══ Supplied records

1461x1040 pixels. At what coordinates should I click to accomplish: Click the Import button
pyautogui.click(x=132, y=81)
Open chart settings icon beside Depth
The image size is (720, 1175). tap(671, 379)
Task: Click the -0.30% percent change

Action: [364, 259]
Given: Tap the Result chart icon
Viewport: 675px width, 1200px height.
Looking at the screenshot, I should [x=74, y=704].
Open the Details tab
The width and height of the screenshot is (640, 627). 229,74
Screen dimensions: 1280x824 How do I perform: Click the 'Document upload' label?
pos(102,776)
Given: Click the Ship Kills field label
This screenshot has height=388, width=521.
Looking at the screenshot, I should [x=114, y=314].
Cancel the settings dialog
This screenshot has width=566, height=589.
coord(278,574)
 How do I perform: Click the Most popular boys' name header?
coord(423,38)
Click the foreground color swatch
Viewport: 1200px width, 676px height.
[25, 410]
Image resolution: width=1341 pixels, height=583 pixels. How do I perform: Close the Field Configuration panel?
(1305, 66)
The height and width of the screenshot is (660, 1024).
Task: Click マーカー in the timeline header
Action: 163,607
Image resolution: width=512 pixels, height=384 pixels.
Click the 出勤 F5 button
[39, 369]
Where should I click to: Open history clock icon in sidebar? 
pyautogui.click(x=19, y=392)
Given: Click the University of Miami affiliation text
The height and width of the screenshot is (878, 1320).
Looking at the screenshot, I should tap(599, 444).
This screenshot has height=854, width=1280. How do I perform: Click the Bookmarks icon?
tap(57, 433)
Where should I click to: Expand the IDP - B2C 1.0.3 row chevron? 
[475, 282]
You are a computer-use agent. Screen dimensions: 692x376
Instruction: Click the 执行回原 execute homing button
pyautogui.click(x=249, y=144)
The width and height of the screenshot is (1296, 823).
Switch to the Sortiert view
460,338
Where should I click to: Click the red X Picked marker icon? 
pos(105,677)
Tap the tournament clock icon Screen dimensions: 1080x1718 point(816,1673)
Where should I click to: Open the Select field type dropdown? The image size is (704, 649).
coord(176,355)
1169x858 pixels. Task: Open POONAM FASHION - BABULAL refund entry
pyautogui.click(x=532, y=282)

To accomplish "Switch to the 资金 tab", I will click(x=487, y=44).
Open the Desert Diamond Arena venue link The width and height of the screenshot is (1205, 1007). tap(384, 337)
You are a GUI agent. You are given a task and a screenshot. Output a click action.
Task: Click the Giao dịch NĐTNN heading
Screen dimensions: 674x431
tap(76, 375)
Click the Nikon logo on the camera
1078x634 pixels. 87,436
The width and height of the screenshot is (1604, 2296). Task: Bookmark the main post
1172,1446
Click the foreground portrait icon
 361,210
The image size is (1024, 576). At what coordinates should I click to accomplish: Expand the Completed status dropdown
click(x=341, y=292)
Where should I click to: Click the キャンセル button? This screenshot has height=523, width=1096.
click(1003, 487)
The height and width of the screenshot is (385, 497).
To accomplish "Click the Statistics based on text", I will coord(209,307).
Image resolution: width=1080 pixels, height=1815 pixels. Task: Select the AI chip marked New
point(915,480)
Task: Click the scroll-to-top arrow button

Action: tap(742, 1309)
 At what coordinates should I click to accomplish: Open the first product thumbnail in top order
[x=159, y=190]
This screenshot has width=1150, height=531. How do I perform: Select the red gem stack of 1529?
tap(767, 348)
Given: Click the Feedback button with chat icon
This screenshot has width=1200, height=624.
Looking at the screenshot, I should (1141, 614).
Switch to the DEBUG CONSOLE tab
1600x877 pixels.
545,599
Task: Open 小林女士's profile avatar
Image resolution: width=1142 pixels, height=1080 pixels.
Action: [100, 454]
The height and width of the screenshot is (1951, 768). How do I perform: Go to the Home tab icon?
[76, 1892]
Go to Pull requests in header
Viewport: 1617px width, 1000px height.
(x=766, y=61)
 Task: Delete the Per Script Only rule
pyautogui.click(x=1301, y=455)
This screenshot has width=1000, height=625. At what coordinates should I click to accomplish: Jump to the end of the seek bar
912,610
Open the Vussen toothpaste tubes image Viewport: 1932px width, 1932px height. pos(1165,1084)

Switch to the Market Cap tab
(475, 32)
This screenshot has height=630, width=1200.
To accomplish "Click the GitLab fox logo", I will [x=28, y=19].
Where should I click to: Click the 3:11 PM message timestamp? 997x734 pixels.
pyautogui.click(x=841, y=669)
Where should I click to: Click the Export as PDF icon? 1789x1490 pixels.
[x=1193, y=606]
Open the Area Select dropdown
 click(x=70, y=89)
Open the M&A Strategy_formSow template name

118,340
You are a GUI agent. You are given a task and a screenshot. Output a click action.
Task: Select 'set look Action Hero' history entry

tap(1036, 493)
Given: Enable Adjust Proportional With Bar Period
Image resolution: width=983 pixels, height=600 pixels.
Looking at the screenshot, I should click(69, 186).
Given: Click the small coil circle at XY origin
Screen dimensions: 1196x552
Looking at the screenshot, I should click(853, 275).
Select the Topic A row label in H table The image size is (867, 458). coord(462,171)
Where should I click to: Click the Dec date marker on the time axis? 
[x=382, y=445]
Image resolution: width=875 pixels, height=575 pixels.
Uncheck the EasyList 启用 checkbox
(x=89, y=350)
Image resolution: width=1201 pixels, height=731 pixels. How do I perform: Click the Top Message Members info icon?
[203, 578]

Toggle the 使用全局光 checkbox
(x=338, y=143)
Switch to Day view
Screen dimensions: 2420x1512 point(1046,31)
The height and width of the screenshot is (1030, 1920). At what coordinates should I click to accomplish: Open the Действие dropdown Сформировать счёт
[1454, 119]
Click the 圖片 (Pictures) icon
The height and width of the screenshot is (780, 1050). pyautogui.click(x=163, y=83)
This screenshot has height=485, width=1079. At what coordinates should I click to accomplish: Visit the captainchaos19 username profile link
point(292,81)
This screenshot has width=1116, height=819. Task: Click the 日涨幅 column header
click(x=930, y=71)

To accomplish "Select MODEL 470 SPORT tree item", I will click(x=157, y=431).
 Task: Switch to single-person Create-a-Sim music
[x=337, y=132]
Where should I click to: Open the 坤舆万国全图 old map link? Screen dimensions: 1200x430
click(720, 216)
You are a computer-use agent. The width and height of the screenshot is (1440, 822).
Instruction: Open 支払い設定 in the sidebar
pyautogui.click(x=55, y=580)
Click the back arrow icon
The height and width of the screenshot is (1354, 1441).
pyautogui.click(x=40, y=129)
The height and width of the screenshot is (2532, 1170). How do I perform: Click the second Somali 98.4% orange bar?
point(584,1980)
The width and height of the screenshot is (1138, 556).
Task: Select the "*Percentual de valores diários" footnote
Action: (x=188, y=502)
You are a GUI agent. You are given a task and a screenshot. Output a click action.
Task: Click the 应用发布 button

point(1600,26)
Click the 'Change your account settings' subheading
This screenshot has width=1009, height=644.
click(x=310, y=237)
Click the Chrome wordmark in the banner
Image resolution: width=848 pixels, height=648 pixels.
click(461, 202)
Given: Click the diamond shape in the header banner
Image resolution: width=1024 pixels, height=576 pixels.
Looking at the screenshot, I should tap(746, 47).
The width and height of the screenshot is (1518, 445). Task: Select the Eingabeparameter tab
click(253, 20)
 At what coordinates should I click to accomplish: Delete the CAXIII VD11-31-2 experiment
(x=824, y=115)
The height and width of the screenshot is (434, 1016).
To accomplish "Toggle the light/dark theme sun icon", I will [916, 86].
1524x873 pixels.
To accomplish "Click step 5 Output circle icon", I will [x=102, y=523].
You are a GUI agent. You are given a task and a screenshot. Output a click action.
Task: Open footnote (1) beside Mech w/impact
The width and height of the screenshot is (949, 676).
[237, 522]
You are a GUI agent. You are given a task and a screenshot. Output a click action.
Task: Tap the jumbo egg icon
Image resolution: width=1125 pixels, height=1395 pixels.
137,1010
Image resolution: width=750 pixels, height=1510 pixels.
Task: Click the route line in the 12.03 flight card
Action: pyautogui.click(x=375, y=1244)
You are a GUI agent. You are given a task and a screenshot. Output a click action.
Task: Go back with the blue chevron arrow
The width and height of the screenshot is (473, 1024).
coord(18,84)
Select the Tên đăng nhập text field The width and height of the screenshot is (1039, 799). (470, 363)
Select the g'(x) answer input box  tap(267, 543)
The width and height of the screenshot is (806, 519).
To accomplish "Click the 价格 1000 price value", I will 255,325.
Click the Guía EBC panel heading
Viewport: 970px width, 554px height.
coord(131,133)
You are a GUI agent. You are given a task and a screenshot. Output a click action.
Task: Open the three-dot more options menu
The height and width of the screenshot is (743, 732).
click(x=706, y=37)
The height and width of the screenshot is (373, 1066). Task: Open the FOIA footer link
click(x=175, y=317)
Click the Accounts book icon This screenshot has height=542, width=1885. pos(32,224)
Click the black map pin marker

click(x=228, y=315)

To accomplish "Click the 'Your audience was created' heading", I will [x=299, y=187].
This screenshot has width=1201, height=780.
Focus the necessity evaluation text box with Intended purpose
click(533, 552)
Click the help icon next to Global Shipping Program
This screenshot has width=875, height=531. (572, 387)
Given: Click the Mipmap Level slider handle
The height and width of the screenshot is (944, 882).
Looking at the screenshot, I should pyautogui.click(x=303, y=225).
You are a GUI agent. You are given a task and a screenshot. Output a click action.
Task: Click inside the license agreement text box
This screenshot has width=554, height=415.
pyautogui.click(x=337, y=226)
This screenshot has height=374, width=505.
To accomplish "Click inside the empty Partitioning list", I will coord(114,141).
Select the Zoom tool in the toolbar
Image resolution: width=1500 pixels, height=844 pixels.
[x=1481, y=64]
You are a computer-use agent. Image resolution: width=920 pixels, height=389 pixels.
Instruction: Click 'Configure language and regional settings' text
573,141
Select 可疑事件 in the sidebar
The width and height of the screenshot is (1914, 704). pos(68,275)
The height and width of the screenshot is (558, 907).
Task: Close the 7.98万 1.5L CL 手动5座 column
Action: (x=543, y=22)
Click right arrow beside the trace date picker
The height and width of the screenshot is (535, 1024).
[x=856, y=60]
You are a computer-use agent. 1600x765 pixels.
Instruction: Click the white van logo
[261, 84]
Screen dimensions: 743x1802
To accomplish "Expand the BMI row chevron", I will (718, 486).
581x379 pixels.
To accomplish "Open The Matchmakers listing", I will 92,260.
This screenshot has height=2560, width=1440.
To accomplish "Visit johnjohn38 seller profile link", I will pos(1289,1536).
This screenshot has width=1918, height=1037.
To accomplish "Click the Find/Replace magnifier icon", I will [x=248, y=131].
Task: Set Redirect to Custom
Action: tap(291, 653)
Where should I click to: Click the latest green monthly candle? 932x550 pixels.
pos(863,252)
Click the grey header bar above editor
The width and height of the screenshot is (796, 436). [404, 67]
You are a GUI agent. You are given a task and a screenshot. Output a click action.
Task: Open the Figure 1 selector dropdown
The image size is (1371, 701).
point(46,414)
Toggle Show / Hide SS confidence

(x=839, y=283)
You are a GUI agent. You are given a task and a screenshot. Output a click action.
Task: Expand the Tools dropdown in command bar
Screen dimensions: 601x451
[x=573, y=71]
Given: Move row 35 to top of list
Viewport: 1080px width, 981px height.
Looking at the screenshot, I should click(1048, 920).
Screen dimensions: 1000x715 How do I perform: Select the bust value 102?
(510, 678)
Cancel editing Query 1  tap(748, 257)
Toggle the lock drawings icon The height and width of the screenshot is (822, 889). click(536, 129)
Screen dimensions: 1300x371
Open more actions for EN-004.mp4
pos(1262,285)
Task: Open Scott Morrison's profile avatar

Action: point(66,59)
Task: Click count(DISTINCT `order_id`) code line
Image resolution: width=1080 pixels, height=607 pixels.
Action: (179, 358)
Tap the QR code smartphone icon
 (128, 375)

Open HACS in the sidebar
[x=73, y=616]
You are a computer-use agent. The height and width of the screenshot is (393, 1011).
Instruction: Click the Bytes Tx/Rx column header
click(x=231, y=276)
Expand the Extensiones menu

════

Task directions: Go to the line with "At what coordinates should I click to accomplish: Open the first" in the entries above and repeat every line from there through the line with "Given: Click the Feedback", exactly and with no other text.

Exercise answer:
 At what coordinates should I click to accomplish: Open the first product thumbnail in top order
[x=159, y=190]
This screenshot has width=1150, height=531. How do I perform: Select the red gem stack of 1529?
tap(767, 348)
Given: Click the Feedback button with chat icon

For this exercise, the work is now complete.